Kerwick won his second Munster medal in 2009 as Tipp defeated Waterford by 4–14 to 2–16. After a six-week lay-off and a facile semi-final win over Limerick, Tipp qualified for an All-Ireland final meeting with Kilkenny. For much of the match it looked as if Tipp would pull off a shock and deny 'the Cats' a record-equaling four-in-a-row. Two quick goals in the space of a minute, one from a penalty by Henry Shefflin, sealed a 2–22 to 0–23 victory and defeat for Tipperary. In spite of this defeat Kerwick was subsequently nominated for an All-Star award.

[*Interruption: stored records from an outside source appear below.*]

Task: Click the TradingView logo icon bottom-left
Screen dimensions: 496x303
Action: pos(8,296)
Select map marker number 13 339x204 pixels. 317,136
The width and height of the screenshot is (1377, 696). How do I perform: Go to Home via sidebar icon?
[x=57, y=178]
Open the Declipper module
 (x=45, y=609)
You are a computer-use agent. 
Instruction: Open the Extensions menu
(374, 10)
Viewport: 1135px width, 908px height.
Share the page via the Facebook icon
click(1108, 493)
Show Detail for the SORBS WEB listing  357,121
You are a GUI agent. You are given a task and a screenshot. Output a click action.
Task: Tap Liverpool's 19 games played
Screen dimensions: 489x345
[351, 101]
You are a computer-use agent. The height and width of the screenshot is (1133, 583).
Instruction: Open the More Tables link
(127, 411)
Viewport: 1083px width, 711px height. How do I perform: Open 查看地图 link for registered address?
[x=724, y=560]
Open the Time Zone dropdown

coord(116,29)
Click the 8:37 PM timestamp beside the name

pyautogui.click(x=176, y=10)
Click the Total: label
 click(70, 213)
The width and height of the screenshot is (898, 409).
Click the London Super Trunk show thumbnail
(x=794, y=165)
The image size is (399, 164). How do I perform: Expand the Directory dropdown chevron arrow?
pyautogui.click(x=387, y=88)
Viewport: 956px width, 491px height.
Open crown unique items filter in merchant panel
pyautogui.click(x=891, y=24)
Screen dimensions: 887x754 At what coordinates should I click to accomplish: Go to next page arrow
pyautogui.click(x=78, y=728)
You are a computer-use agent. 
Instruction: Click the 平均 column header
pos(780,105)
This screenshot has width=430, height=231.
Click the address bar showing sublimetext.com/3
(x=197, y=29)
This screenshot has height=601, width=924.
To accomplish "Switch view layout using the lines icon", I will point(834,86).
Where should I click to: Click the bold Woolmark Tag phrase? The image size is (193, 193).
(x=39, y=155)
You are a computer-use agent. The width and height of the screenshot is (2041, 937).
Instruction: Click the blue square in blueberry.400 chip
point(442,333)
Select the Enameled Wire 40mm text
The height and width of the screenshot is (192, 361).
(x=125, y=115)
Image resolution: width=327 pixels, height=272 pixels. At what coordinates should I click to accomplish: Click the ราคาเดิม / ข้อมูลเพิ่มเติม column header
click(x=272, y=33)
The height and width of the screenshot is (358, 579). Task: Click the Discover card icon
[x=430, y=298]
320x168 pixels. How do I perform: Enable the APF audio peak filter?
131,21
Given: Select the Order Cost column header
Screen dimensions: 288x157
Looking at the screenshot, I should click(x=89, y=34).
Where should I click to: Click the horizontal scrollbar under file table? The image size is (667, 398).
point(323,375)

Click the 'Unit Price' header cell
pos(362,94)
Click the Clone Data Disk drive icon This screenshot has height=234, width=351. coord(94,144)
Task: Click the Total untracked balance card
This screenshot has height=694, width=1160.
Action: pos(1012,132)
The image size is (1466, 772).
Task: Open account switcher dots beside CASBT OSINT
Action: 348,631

During the 2010 championship campaign Kerwick played no part in Tipperary's campaign. In spite of this he won an All-Ireland medal that year following Tipp's 4–17 to 1–18 defeat of Kilkenny. Kerwick sang "The Galtee Mountain Boy" following the presentation of the Liam MacCarthy Cup to Tipperary, reminiscent of the singing of The West's Awake after Galway's win in 1980.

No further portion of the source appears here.